### Source information
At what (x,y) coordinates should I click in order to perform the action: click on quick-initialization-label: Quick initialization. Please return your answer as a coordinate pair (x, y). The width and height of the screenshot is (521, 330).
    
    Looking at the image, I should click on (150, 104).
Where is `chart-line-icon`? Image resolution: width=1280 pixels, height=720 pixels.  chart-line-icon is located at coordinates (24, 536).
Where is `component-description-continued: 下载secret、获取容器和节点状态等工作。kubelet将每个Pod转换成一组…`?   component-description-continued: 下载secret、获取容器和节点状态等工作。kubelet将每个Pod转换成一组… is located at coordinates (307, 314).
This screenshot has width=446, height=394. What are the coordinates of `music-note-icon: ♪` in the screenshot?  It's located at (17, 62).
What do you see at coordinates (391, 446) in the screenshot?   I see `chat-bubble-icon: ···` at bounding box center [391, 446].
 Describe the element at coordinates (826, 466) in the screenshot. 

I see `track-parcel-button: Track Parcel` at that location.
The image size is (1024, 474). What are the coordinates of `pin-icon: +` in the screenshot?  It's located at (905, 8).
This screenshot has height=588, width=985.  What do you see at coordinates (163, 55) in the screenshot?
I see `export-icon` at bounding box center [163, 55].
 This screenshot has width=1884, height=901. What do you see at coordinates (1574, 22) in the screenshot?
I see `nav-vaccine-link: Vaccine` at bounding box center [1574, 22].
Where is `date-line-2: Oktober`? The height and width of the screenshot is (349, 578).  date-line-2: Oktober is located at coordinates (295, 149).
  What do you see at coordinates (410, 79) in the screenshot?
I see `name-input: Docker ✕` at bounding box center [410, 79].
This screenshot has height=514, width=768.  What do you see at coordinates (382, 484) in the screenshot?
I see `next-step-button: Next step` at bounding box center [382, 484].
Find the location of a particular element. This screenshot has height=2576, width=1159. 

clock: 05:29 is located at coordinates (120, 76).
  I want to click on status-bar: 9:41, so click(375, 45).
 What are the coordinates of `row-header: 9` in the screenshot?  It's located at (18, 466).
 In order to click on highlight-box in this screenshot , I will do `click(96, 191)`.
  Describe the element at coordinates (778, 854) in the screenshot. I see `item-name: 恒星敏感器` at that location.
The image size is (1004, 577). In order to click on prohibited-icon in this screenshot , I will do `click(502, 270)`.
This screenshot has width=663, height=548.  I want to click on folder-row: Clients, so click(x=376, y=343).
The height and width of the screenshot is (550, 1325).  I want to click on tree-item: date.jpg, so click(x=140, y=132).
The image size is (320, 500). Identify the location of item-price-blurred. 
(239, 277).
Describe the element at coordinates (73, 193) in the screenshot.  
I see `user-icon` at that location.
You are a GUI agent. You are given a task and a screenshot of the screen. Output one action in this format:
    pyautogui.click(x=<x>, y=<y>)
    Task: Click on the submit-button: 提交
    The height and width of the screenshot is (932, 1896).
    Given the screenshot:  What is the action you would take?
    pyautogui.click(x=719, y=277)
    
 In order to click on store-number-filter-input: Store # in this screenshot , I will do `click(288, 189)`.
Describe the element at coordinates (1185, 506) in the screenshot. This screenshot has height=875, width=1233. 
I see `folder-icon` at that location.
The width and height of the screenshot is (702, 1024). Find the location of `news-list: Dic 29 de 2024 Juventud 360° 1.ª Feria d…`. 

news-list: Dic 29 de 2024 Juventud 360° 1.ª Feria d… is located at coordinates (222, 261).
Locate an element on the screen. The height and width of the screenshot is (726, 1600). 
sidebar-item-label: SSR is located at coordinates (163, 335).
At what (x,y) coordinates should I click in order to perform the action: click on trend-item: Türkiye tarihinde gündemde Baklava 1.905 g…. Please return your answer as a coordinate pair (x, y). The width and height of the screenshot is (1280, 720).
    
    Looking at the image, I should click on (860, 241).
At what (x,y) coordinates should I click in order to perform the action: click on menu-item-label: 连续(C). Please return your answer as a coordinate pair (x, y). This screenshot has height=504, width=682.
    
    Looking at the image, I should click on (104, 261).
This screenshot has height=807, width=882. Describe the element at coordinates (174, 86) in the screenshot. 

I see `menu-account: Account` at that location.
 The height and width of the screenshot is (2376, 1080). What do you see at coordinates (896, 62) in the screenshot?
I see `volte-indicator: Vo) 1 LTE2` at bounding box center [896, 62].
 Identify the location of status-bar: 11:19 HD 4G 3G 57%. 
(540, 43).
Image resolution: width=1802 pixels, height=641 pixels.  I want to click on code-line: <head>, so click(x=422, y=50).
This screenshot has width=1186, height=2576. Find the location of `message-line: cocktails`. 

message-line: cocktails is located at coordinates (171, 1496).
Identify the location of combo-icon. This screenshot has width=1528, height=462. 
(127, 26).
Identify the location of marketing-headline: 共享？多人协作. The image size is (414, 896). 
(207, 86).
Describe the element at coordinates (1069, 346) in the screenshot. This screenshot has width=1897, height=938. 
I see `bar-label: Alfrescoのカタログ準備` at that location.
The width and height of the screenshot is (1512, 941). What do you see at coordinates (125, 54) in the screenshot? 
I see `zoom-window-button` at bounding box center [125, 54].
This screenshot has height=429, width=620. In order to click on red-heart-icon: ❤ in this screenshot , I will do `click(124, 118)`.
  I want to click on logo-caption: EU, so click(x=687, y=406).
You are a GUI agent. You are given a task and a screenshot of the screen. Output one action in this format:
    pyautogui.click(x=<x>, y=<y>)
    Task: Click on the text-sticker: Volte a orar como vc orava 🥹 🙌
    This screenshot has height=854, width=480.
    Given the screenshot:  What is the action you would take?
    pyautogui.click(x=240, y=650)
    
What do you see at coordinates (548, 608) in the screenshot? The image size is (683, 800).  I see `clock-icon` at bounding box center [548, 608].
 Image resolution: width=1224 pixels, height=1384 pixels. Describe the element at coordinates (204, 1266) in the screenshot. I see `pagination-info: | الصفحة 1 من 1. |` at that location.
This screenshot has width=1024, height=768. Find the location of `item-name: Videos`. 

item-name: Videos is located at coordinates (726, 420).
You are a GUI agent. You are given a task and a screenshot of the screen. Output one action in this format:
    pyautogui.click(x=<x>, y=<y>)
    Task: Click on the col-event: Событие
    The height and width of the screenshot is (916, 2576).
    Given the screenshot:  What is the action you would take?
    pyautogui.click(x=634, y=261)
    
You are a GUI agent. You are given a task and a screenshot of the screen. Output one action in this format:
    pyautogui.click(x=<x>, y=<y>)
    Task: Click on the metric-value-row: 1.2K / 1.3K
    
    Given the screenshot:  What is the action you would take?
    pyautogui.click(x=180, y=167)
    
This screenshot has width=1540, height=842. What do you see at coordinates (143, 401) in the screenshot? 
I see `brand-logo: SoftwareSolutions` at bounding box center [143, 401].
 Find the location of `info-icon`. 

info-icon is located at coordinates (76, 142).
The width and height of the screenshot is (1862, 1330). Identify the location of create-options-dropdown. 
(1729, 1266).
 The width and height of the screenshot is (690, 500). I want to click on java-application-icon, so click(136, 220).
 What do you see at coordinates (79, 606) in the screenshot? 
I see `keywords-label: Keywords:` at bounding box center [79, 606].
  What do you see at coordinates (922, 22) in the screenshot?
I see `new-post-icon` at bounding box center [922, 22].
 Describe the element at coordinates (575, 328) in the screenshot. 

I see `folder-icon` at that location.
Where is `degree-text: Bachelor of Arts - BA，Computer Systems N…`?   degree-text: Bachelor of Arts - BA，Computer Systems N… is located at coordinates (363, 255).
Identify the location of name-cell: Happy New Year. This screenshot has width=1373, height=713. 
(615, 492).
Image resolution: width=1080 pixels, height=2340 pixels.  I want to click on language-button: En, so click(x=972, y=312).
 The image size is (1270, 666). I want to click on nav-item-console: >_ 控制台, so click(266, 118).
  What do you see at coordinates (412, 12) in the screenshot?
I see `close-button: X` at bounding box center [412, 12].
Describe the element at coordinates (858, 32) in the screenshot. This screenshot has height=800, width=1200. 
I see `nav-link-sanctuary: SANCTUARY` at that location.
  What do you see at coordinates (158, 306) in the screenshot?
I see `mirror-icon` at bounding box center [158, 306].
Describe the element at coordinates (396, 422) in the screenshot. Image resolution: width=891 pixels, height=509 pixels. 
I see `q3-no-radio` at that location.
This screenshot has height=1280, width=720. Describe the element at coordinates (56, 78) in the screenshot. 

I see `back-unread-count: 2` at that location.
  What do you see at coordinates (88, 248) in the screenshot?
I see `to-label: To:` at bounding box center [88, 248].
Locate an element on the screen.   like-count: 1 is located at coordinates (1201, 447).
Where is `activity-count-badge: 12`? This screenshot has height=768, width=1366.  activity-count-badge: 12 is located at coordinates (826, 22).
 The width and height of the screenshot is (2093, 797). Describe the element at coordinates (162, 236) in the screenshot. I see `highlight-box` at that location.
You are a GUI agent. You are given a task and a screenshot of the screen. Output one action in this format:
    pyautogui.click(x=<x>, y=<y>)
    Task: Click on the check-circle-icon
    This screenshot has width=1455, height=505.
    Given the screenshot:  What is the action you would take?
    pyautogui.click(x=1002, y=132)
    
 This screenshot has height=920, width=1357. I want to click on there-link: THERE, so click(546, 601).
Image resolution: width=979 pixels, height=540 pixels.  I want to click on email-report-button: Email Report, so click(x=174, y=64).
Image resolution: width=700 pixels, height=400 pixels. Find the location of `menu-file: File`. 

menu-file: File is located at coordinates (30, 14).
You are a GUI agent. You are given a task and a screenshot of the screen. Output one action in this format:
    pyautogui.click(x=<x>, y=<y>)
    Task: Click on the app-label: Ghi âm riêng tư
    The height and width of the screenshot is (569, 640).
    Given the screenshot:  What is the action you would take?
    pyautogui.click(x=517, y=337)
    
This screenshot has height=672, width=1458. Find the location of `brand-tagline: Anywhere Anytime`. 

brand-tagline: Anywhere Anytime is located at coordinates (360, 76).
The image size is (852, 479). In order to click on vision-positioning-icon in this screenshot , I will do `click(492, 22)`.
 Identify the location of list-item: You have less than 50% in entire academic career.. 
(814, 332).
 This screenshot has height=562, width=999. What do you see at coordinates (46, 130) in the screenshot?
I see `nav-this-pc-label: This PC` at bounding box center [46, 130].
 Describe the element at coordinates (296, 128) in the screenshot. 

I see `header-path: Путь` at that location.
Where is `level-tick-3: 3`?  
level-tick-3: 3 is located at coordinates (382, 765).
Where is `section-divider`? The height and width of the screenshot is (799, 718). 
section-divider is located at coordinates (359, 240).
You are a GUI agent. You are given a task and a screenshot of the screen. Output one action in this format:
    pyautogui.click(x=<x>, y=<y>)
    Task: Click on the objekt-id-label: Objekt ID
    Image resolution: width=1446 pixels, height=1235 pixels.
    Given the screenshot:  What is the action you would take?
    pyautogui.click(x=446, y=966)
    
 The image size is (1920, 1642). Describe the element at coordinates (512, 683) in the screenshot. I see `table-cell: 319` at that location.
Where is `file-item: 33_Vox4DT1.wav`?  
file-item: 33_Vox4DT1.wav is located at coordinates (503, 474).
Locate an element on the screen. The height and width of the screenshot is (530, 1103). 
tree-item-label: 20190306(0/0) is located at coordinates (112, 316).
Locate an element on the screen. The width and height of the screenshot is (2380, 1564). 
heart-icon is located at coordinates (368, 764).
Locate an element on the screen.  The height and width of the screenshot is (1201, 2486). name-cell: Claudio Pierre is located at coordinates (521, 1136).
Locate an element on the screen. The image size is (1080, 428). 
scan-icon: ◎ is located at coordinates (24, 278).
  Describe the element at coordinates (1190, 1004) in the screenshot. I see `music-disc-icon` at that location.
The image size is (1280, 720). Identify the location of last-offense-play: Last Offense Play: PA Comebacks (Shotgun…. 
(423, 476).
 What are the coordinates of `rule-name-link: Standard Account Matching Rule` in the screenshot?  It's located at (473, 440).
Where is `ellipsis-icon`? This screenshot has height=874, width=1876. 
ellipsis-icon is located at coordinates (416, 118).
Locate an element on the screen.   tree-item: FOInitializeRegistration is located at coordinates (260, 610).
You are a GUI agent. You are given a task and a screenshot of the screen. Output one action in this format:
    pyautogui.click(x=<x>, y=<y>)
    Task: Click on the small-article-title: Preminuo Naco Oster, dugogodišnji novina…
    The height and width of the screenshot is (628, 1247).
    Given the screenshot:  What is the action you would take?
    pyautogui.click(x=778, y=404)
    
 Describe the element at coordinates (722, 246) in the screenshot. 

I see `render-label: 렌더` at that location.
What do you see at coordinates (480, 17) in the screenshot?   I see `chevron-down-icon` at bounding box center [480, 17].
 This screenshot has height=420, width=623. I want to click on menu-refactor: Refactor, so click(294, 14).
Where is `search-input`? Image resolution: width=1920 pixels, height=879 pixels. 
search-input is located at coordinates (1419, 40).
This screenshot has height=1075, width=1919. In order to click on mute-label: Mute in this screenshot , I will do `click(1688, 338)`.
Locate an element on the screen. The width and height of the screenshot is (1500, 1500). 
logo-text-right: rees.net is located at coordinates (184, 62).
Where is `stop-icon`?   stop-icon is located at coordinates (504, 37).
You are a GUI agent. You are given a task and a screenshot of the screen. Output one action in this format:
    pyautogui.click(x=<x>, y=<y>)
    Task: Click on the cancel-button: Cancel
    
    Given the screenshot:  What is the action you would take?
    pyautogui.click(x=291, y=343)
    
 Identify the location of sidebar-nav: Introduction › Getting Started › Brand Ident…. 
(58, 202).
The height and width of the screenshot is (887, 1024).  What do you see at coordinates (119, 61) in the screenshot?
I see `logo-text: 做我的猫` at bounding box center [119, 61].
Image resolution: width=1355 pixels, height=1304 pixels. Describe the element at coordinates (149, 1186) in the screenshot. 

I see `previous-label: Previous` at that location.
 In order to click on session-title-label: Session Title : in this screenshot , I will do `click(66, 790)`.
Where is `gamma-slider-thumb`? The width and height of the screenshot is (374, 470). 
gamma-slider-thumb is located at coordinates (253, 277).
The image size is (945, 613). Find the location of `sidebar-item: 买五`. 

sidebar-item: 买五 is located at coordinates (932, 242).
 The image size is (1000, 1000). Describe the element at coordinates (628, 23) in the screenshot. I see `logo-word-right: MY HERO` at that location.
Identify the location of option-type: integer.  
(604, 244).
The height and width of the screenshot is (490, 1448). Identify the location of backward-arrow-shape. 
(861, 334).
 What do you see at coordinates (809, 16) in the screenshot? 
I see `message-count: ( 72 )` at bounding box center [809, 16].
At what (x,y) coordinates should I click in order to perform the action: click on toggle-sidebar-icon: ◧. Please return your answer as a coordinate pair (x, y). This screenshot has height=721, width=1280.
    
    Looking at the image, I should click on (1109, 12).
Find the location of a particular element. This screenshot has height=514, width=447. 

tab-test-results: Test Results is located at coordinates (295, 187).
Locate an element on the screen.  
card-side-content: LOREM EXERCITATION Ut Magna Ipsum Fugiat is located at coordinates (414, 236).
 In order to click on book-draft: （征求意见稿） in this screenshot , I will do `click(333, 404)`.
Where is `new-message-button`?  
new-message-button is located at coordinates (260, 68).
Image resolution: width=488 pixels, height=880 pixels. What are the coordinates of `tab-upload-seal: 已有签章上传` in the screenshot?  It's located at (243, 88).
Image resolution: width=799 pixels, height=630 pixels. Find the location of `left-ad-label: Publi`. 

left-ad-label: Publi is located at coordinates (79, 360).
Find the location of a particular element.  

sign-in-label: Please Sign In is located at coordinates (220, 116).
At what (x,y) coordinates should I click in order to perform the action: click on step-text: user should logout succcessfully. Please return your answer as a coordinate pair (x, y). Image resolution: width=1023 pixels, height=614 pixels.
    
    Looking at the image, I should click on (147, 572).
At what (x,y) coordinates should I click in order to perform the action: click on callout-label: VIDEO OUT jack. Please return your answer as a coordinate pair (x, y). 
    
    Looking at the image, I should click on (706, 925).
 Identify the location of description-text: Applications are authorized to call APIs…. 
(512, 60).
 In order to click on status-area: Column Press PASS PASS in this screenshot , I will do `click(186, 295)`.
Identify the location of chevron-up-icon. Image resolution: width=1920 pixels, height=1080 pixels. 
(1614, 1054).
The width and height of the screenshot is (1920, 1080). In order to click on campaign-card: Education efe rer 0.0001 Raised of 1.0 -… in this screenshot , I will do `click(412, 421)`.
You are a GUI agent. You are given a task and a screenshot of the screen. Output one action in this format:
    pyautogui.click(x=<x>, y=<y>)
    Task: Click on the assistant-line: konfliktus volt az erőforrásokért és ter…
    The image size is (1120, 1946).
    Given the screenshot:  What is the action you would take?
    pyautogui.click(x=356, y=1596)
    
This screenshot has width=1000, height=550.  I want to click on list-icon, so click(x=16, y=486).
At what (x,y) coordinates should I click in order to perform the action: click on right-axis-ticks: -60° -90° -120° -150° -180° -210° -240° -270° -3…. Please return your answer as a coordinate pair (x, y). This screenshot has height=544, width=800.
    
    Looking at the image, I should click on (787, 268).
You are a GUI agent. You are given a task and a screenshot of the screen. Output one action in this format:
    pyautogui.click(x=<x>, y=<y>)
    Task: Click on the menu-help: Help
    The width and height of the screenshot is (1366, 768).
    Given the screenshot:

### About this task
Put the lines from the one containing "coordinates (24, 536)." through the one containing "The image size is (1024, 474)." into a Markdown table with the columns No. and Line, skipping blank lines. Include both of those lines and no others.

### Result for this task
| No. | Line |
|---|---|
| 1 | Where is `chart-line-icon`? Image resolution: width=1280 pixels, height=720 pixels.  chart-line-icon is located at coordinates (24, 536). |
| 2 | Where is `component-description-continued: 下载secret、获取容器和节点状态等工作。kubelet将每个Pod转换成一组…`?   component-description-continued: 下载secret、获取容器和节点状态等工作。kubelet将每个Pod转换成一组… is located at coordinates (307, 314). |
| 3 | This screenshot has width=446, height=394. What are the coordinates of `music-note-icon: ♪` in the screenshot?  It's located at (17, 62). |
| 4 | What do you see at coordinates (391, 446) in the screenshot?   I see `chat-bubble-icon: ···` at bounding box center [391, 446]. |
| 5 |  Describe the element at coordinates (826, 466) in the screenshot.  |
| 6 | I see `track-parcel-button: Track Parcel` at that location. |
| 7 | The image size is (1024, 474). What are the coordinates of `pin-icon: +` in the screenshot?  It's located at (905, 8). |